LePage’s latest gaffe though is no simple gaffe. Maine is in the middle of a drug epidemic and a drug epidemic in a rural state with few resources is both a problem and a tragedy. However, at a recent public meeting, LePage felt comfortable laying our state’s drug issues on the feet of characters named: D-Money, Shifty and Smoothie who allegedly come up to Maine to peddle their drug wares and impregnate young white girls. Of course in typical fashion, after being called out on his comments, LePage said that he was misunderstood. Of course in the midst of the “faux” apology, LePage continued to sound his dog whistle as he informed the world that we all know that Maine is a white state.
LePage’s initial comments rely on racial tropes that have prematurely ended the lives of many Black men throughout the history of the United States. Black men and boys have been killed when even at the mere hint the idea that they would lay with a white woman. Emmett Till was a young Black boy who in 1955 was killed for whistling at a white woman. The idea of sexual relations between Black men and white women still strikes fear in the hearts of many though we are too polite to have that discussion.

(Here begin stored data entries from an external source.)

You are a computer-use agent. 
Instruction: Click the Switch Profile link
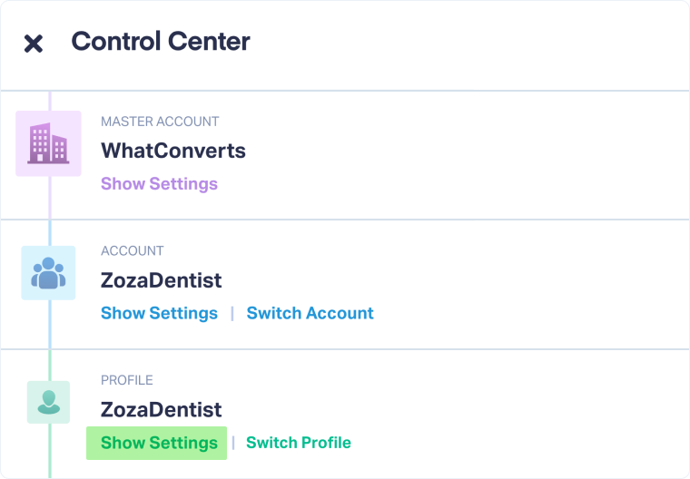coord(298,443)
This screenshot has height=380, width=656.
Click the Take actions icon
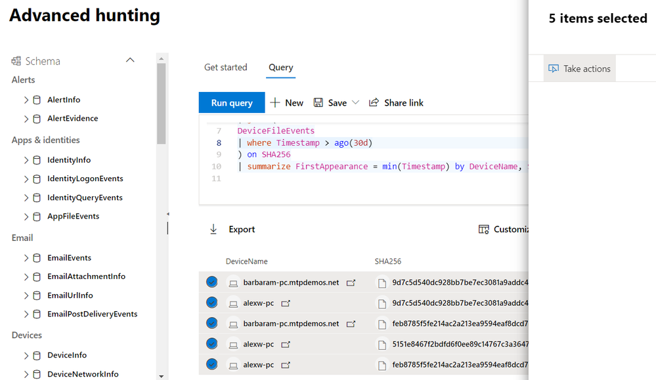[x=553, y=69]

I won’t dissect LePage’s comments piece by piece because he has a track record of saying ugly things and being offensive. He governs by a type of shock and offense protocol that his base accepts as “straight talk” or maybe even “common sense.” While many are saying that he has gone too far this time, I think he is an example of what happens when those who aren’t pining away for the “good old days” (when whites made the rules for white benefit in openly oppressive fashion and got away with it) do nothing and let the people who do pine for those days go unchecked. Racism continues to thrive in part because white people on average are not comfortable with racial discomfort and instead use words to explain away such racialized actions or they resort to silence as in the case of LePage’s audience the other night (and silence is often implicit consent when it comes to racism). It took almost a full 24 hours for LePage’s latest gaffe to go public despite the fact that the room was packed full of people by all reports and there were members of the local Maine media in the room.
In a room full of people, not one person had the courage to stand up and tell LePage that his words were racist, hurtful and disgusting. That in an overwhelmingly white state, you don’t explicitly mention the whiteness of supposed “impregnation victims” unless you are juxtaposing that whiteness with something else and clearly pointing the finger at non-whites, and Black people in particular. That, combined with the almost 24 hours of silence, is far more unnerving to me than our buffoon of a governor running his mouth in a case of verbal diarrhea.
Of course now, in the aftermath, Maine is once again the laughingstock of the nation. For Maine’s nonwhite community, many of us are tired of feeling invisible most of the time and then being the targets of blame for the state’s problems, and feeling as if we must justify our continued presence in a gorgeous state that we choose to call home. Sadly, I fear this isn’t the last we have heard from LePage and his ilk, after all when we allow such ugly words to go unchecked, we encourage the hate and the fear to settle in and plant roots.